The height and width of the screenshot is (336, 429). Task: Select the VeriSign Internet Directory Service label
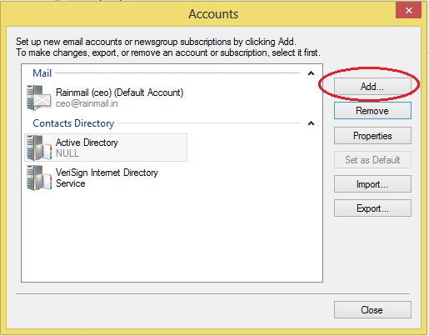click(107, 178)
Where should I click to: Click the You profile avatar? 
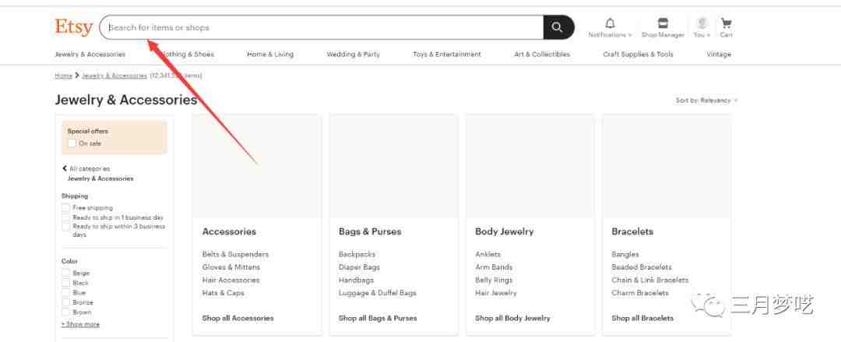(x=702, y=23)
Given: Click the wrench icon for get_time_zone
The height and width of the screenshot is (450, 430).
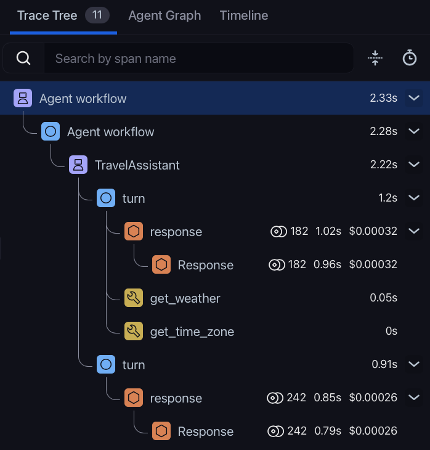Looking at the screenshot, I should click(x=134, y=331).
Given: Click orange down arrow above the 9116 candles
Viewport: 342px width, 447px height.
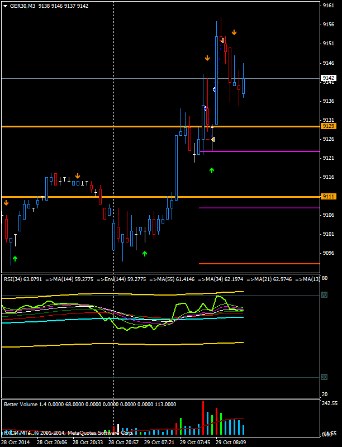Looking at the screenshot, I should (x=78, y=176).
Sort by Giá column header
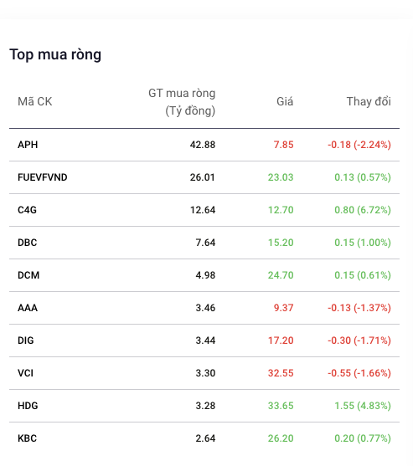 pyautogui.click(x=285, y=101)
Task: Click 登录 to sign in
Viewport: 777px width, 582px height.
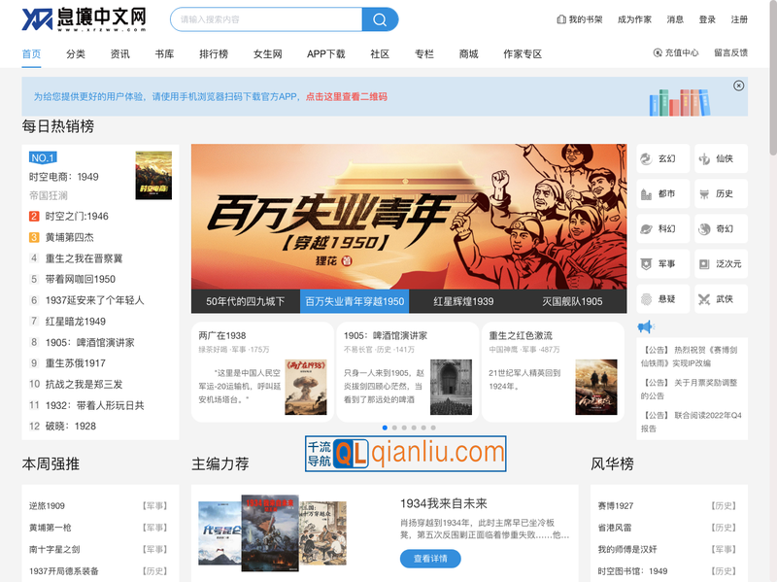Action: tap(708, 18)
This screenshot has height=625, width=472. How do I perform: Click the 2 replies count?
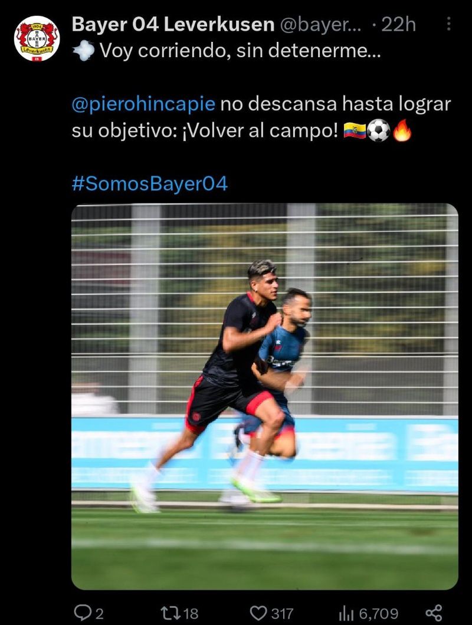point(99,613)
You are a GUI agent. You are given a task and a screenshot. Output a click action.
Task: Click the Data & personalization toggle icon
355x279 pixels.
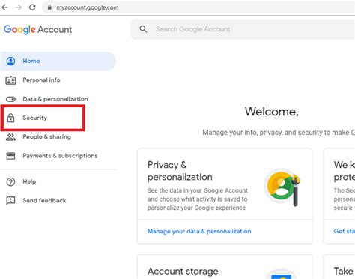[10, 99]
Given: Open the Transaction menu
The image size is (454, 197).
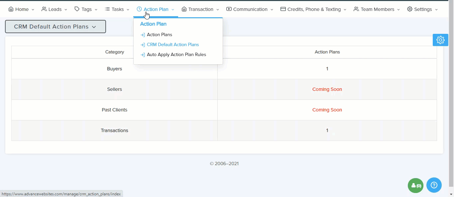Looking at the screenshot, I should (x=200, y=9).
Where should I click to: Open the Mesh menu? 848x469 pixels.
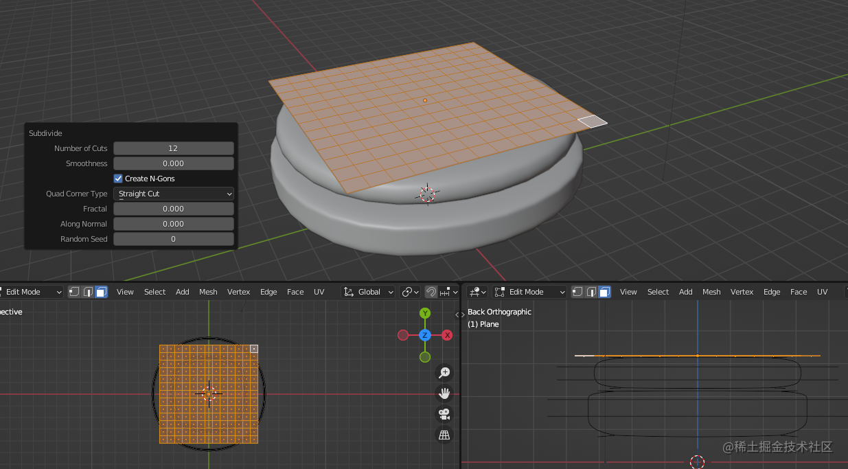[x=208, y=292]

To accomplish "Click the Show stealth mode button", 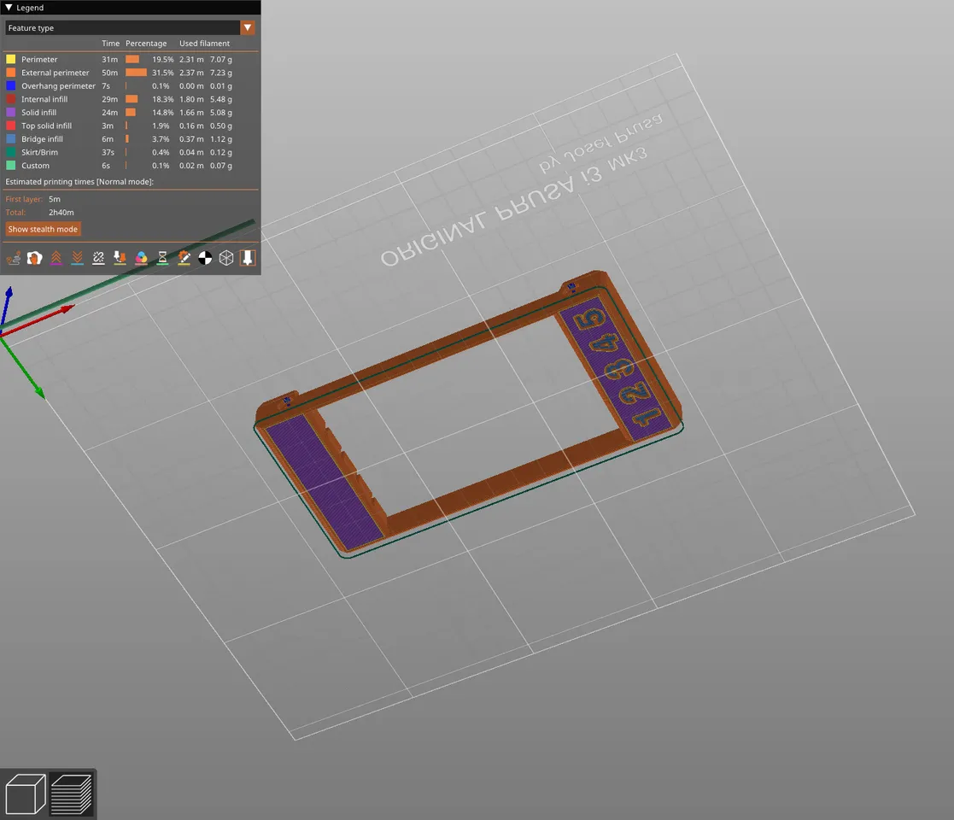I will point(43,229).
____
What is the number of lines in the listing that contain the word "icon"? Give that number and nothing else.

2